On Fri, 02 Mar 2007 18:25:45 +0100, Colin Lieberman <colin at fontshop.com>  
wrote:

> Alexey, I see your point regarding buttons, but there are many other  
> cases where an a element seems unnecessary and redundant (as others have  
> pointed out):
>
> Navigation:
> <ul id="main_nav">
> <li href="/">Home</li>
> <li href="/about/">About</li>
> </ul>

How is this better than <li><a></a></li>, not taking the amount of typing  
into account?

> clickable images (like a thumbnails gallery)

This is not really different from "clickable text".

Clickability is a presentational/behavioral property specific to  
interactive visual media with a pointing device, but the semantics of  
clickable-something is usually "hyperlink" (though sometimes e.g.  
"button").

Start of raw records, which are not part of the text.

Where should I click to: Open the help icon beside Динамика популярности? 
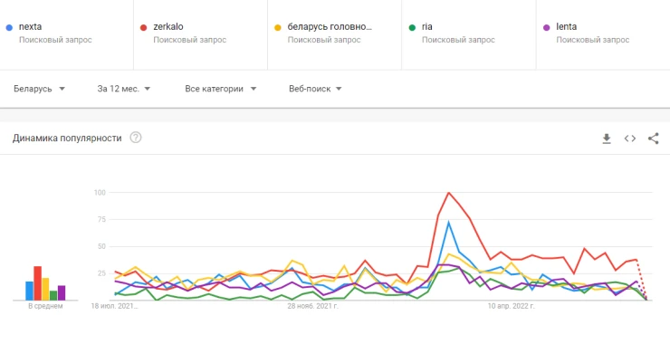coord(136,138)

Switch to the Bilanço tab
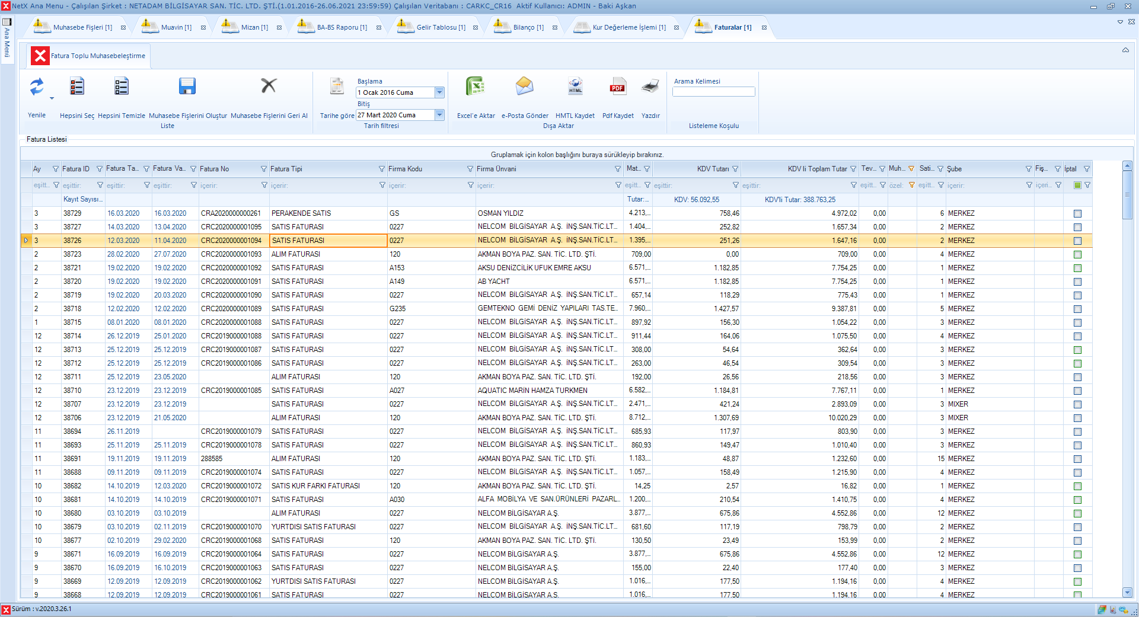coord(528,27)
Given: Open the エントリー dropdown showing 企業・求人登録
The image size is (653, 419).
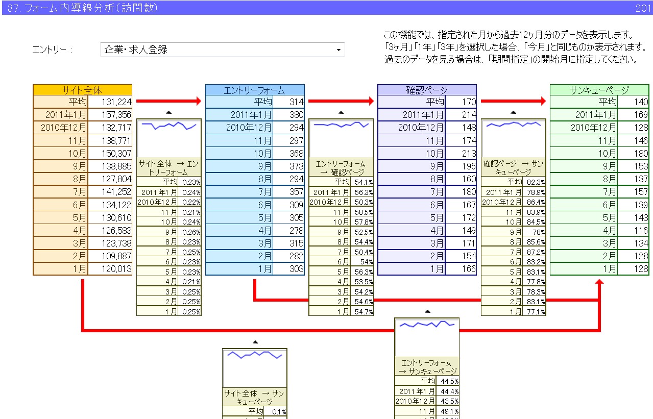Looking at the screenshot, I should (x=223, y=50).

To express hyperlink semantics, we have <a>.

> glossary links: <abbr title="hypertext markup language"  
> href="/glossary.php#html">html</abbr>

For <abbr>, it's probably worth adding the href attribute if the use case  
is frequent. The rationale would be that the semantic unit delimited by  
<abbr> can be said to have such property as the reference URL to look up  
the definition.

> There are, I think, numerous cases like these we encounter every day  
> where an a is slipped inside another element because that's the only way  
> to make the link, and the anchor itself serves no other purpose.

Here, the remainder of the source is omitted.